For divisibility test by odd divisor except ending with 5:

1. first find multiple of number in the form of $10^n-1$ or $10^n +1$

2. Now compute remainder by $10^n-1$ or $10^n +1$ which is easy to compute

3. If this remainder is exactly divisible, then the original number is divisible.

### Example

$7 | N$ if and only if $7 | (N \% 1001)$

i.e. $N \% 7 = (N \% 1001) \% 7$

Similarly, $N \% 13 = (N \% 1001) \% 13$.

## Cross divisibility test

(VJ's universal divisibility test)

• $7 | 10 T + U$ if and only if $7 | (1T-2U)$, or
• $7 | 10 T + U$ if and only if $7 | (2T+3U)$, or
• $7 | 10 T + U$ if and only if $7 | (T+5U)$ etc.

• $13 | 10 T + U$ if and only if $13 | (3T-U)$, or

• $13 | 10 T + U$ if and only if $13 | (2T-5U)$, or
• $13 | 10 T + U$ if and only if $13 | (T+4U)$, or
• $13 | 1000 T + U$ if and only if $13 |(T-U)$ etc.

In short, there are many approaches to check divisibility test by number. You can also check divisibility

1. Using least Recurring length concept
2. Using Fermat's little theorem
3. Using vedic mathematics

To know more, read my Modern approach to speed math secret. This book explores the unique secret behind speed math, Booths multiplication etc. It explains whole speed math using Zero.

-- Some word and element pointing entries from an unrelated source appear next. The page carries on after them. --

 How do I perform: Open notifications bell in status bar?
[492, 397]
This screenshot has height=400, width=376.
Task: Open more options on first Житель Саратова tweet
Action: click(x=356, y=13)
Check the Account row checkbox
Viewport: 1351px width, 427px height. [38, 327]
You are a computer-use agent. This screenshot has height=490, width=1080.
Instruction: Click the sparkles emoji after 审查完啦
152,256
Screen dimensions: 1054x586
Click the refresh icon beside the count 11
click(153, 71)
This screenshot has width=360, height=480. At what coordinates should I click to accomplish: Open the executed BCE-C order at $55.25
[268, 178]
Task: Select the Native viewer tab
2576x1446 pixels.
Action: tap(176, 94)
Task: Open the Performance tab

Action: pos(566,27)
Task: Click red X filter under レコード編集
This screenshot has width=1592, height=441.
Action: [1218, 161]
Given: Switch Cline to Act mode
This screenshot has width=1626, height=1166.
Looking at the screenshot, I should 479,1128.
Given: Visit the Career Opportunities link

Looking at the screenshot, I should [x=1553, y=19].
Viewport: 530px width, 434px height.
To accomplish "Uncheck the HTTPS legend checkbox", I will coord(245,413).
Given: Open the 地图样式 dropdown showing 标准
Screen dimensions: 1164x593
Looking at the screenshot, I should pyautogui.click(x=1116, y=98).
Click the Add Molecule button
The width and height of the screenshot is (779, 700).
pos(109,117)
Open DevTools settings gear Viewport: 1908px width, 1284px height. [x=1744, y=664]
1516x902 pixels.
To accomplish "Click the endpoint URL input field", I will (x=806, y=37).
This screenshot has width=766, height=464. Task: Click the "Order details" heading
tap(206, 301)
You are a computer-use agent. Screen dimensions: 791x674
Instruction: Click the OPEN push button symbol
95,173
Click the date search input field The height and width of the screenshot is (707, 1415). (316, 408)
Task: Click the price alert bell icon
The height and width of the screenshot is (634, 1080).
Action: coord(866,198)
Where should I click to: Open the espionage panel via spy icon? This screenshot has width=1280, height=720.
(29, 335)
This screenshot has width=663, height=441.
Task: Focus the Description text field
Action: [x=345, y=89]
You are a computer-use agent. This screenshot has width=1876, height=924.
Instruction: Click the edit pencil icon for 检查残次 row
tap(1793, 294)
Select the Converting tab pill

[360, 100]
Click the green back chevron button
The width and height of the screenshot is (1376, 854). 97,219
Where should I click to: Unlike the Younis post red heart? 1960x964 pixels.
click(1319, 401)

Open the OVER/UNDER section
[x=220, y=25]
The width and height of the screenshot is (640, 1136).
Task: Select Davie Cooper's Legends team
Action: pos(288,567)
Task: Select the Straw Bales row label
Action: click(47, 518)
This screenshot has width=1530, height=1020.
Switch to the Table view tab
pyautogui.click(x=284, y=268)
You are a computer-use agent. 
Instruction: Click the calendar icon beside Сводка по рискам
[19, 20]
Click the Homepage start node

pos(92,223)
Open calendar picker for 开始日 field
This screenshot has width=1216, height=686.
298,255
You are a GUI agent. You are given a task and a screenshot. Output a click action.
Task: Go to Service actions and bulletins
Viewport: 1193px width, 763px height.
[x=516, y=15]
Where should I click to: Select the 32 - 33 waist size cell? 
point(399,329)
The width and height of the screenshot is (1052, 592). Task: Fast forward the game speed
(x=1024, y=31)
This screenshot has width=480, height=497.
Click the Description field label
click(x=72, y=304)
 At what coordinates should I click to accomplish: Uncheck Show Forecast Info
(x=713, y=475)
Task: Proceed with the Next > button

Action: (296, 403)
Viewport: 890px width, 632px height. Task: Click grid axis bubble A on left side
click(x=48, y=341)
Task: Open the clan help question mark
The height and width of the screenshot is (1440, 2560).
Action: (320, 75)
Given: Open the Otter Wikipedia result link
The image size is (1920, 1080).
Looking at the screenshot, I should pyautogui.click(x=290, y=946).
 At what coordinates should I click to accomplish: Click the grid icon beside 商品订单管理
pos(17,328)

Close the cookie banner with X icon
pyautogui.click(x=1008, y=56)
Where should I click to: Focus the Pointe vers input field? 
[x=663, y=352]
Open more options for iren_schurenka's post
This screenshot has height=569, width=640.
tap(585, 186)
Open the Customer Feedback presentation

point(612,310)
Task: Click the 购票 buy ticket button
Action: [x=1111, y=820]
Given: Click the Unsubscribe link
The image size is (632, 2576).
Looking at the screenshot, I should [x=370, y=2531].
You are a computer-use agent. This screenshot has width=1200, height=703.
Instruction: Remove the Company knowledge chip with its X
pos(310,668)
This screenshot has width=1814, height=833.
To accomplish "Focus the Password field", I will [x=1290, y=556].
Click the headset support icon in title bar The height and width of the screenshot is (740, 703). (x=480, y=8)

Let $n=\text{'abcdef'}=10^5a+10^4b+10^3c+10^2d+10e+f$. Using modular arithmetic,

$$n\equiv 5a+4b+6c+2d+3e+f\mod 7.$$

As $10^6\bmod7=1$, this repeats for the next groups of $6$ digits.

To get smaller coefficients, you can reduce some of them by $-7$, giving

$$n\equiv (f-c)+2(d-a)+3(e-b)\mod 7.$$

For instance

$$123456\equiv (6-3)+2(4-1)+3(5-2)\equiv18\mod7$$ isn't divisible by $7$.

You can generalize the method to other divisors.